* _Selected text_
==*==
David Sack, in Psychology Today reviews a recently publish 11 year study of heroin users finding that residential treatment may “set the best course”:
A sweeping 11-year study out of Australia adds fresh understanding to our knowledge of heroin dependence and, in the process, challenges a widely held misconception—that residential rehab doesn’t really do much to help the heroin addict. Instead, the research shows residential rehabilitation may well set the best course to long-term improvement.
The research team, representing Australia’s National Drug and Alcohol Research Centre, followed 615 heroin users, checking in with them at 3, 12, 24 and 36 months and, finally, at 11 years. The goal was to determine just how they would fare over time in terms of drug use patterns, mortality, remission, overdose rates, suicide attempts, criminality, and mental and physical health. By the final year, 10 percent had died, almost half were still in some form of treatment, and those still using heroin fell to a quarter. With the drop in use came less crime, less risk-taking and better overall health. In the final analysis, residential rehab treatment was associated with positive outcomes across the board and was the only factor significantly associated with better physical health.
In the first year of the long-term study, residential rehab appeared to be about as effective as other forms of help, such as methadone maintenance. Ultimately, however, it was those who spent time in residential rehabilitation who recorded the best outcomes, especially if that rehab stay came early in the course of treatment.
4 thoughts on “Residential Treatment Matters”
Hi Jason I assume the folks in long term in this study were not medication assisted. What a great study and I’m not surprised. I am convinced after now nearly 15yrs of treating addiction as a Board Certified addiction medicine physician that long term residential is virtually a basic requirement for heroin addicts to succeed in recovery. I don’t know why you would say something about “common misconception that residential doesn’t work for heroin addicts,” everyone that legitimately knows addiction knows the value of residential. The problem is most people have no understanding of the profound nature of heroin addiction and how much commitment to change is required for success in recovery. And let’s be clear that a significant percentage of addicts don’t want true recovery. Or perhaps worded a little differently don’t have to willingness to work at and the patience to stay consistent with things. But some do want it, and have the willingness to work at it & be patient with themselves. For these folks I firmly believe that residential with structured programming is the treatment of choice. Kudos to you for getting this stuff out to us & creating this dialogue!
can you provide link to the study?
The post links to Sack’s post and his post has a link to the abstract.
==*==
Stored data:

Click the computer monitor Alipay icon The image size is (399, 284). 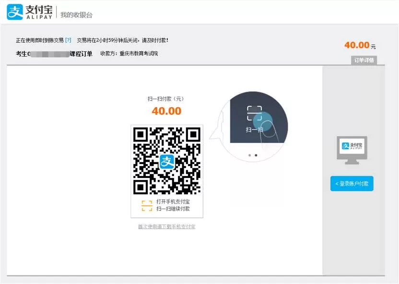click(x=352, y=150)
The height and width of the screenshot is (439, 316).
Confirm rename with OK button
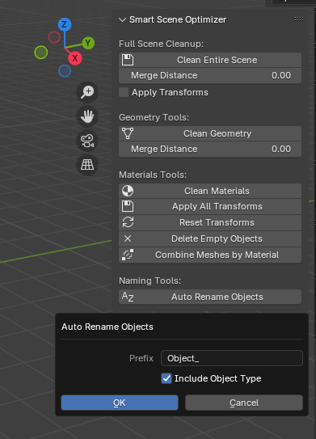(x=120, y=403)

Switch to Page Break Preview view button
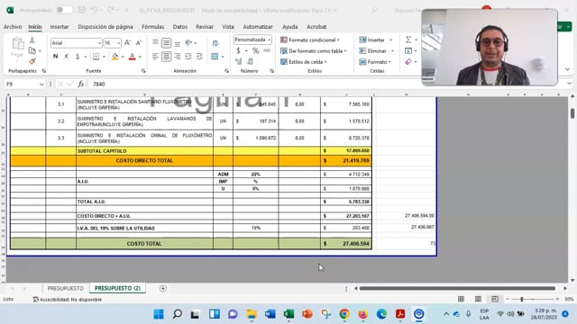pos(495,299)
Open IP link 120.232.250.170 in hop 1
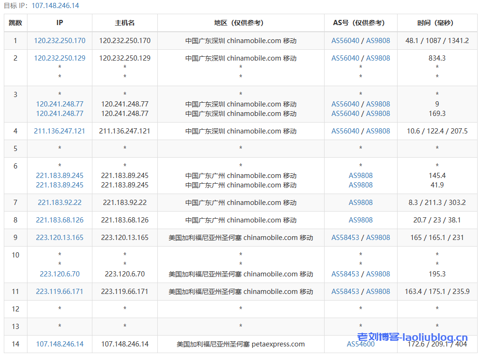 click(60, 41)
==*==
* _Aim of the exercise_
Copy out the part of the heroin study post that begins with "In the first" and ends with "course of treatment.", renaming "methadone maintenance" to "medication therapy". You won't need the stored data for any of this.

* _Solution to this exercise_
In the first year of the long-term study, residential rehab appeared to be about as effective as other forms of help, such as medication therapy. Ultimately, however, it was those who spent time in residential rehabilitation who recorded the best outcomes, especially if that rehab stay came early in the course of treatment.